* [Exercise details] Please copy each line below that contains the word "agent".

** Opening Task input block **

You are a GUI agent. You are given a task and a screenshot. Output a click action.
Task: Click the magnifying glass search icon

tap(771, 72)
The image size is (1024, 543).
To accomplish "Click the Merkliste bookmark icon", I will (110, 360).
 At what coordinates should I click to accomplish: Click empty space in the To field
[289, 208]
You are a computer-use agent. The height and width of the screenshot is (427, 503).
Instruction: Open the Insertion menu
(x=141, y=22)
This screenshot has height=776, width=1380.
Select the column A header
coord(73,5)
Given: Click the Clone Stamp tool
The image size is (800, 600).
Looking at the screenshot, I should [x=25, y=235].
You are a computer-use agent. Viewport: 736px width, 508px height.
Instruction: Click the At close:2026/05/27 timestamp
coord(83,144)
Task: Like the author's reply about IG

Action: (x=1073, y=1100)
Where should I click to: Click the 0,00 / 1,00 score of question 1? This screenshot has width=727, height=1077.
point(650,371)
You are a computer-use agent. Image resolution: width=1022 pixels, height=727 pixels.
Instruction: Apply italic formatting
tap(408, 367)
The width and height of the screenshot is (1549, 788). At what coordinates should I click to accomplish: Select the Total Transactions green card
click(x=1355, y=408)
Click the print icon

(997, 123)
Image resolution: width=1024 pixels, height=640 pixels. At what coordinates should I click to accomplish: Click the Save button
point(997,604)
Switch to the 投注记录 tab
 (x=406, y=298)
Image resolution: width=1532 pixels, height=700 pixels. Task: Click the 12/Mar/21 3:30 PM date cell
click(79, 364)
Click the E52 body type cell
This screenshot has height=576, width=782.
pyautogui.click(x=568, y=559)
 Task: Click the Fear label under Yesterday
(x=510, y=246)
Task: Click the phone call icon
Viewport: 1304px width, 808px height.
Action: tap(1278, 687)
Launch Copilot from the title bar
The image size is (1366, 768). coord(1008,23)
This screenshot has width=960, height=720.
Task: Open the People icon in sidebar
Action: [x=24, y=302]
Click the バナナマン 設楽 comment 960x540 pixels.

** Closing Task input block **

* [Result]
You are a GUI agent. You are given a task and a screenshot. Output a click action.
You are a computer-use agent. The height and width of the screenshot is (427, 503).
You are a computer-use agent. Viewport: 736px width, 508px height.
You are a computer-use agent. Image resolution: width=1022 pixels, height=727 pixels.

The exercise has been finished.